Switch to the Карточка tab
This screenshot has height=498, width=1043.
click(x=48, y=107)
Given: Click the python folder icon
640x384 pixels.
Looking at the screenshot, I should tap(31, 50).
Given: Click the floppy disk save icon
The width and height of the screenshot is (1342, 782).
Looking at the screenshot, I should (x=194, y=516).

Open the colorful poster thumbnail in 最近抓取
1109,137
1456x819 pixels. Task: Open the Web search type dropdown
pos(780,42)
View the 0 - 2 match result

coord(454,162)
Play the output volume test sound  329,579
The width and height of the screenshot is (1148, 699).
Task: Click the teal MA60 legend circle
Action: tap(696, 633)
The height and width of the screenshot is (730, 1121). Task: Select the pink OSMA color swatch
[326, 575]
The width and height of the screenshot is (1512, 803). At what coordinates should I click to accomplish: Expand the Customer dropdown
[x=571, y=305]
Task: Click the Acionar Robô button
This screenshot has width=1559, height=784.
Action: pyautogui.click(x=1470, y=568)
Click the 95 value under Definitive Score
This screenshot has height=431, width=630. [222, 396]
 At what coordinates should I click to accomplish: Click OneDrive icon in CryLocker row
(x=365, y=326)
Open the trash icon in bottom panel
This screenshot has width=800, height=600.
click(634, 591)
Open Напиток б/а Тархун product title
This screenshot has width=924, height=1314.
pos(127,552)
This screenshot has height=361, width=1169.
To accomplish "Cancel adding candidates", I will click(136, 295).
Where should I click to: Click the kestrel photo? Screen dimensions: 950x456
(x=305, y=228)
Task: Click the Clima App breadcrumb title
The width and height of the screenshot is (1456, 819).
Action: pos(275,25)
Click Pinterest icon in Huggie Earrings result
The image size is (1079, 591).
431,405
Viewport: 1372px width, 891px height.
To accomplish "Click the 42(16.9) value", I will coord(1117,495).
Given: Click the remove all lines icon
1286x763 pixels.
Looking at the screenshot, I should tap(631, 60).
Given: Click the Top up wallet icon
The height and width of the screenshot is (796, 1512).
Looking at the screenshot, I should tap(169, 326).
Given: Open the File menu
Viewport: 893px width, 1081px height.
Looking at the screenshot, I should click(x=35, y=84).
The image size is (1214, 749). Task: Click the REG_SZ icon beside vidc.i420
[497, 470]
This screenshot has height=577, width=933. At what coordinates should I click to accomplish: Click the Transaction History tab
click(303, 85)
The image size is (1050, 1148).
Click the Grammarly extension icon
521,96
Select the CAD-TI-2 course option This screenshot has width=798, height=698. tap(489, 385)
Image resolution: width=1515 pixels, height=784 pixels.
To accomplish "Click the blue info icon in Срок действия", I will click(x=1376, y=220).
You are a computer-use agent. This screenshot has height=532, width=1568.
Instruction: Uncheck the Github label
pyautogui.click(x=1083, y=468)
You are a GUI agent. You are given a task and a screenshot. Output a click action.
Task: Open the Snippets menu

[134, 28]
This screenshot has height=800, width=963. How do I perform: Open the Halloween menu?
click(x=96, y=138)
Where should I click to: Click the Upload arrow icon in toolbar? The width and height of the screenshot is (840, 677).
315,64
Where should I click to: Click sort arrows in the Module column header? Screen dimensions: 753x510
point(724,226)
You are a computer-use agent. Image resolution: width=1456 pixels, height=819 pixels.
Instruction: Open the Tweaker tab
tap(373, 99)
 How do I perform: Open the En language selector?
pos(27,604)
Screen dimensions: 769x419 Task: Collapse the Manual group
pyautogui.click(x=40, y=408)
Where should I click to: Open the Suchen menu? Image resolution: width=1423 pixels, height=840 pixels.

+ + +

● **The task**
Collect every line from the listing above that contains the word "dropdown", and copy each of those lines unchanged.

● **Full solution**
1456x819 pixels. Task: Open the Web search type dropdown
The width and height of the screenshot is (1512, 803). At what coordinates should I click to accomplish: Expand the Customer dropdown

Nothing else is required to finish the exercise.